In this case, however, we have premises about percentages, and a conclusion that is ALSO about percentages. Becoming increasingly disconnected is another way of saying less likely to participate, such as by voting, and "likely" is a percentages concept. Voting in lower percentages means a smaller portion of the group votes, and the size of the group doesn't matter. So the problem here is NOT about a bad use of numbers and percentages. Instead, it's about an improper use of data.

Young adults vote less, while older people vote more. If we accept that this is regularly the case, as the stimulus says, then as today's young people age, they should start voting in higher percentages. It's not that generations are becoming less connected - it's that they become MORE connected as they age! You can't just look at 20-somethings and 70-somethings in 1985. You have to look at those 20-somethings in 1985 and then look at the same people again in 1995 and 2005 and 2015, as they become 30-something and 40-something and 50-something, and see if they change.
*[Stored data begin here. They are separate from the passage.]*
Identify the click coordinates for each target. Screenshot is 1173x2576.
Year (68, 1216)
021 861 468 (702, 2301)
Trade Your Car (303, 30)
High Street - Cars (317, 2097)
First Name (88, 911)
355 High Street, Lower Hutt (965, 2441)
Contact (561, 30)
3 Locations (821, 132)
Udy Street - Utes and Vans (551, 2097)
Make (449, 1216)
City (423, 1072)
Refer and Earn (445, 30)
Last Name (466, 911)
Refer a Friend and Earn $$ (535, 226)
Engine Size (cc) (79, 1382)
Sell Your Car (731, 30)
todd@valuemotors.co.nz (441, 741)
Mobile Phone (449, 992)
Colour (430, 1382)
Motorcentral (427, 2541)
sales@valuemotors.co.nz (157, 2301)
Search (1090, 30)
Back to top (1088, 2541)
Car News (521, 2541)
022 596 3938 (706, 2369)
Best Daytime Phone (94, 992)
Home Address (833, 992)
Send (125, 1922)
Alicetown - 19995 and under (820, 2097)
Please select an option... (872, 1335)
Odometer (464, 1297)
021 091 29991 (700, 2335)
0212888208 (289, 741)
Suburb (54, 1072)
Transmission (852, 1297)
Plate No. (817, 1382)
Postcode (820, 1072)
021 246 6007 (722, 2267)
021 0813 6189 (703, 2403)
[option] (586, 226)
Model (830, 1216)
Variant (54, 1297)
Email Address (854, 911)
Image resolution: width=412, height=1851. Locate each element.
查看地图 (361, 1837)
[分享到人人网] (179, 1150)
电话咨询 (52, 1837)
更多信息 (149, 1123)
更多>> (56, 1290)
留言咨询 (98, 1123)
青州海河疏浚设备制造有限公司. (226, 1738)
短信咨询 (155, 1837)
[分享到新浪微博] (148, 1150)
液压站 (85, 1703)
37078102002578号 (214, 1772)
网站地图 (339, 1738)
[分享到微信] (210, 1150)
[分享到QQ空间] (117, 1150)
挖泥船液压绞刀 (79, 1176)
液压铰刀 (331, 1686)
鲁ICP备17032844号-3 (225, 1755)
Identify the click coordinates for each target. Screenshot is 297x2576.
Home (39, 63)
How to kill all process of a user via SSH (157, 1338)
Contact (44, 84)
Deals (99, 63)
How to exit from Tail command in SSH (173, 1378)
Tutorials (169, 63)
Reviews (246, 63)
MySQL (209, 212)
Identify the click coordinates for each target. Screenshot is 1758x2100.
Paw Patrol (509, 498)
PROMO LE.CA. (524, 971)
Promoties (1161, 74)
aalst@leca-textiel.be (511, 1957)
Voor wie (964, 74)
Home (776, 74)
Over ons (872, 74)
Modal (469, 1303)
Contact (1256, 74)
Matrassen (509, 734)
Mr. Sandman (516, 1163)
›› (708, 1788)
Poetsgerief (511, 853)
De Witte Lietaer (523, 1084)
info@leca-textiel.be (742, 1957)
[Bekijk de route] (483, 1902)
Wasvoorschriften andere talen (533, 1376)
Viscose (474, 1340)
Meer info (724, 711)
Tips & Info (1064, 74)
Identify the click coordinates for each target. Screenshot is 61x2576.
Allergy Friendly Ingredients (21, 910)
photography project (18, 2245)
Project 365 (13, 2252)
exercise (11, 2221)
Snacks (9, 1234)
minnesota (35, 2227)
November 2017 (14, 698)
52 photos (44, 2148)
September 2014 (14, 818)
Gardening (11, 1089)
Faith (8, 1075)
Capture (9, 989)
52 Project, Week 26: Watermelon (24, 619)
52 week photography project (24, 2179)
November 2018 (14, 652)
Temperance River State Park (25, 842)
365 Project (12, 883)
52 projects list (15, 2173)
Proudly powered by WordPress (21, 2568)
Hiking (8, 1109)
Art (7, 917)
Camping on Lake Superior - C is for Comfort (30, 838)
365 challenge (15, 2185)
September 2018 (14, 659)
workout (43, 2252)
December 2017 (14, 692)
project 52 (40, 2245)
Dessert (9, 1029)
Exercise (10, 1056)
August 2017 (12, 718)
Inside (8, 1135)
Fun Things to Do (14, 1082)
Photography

If they continue to vote in low percentages, the author might be onto something, but if they increase their participation (which the stimulus indicates does happen) then the author is off-base. That's the issue - a snapshot of two groups at one moment in time tells you nothing about how one or the other group may change over time. That's what answer A is about.

B is wrong because numbers don't matter if all we are concerned with is percentages or likelihood.
C is wrong because the author doesn't have to explain the phenomenon. That's not a flaw.
D is wrong because the author didn't mix up cause and effect. The cause, he thinks, is being less connected, and the effect is voting less.
E is wrong because his argument is about what has been happening, not about what will happen later. It's not about whether the pattern will change, but whether the pattern he thinks he sees really exists.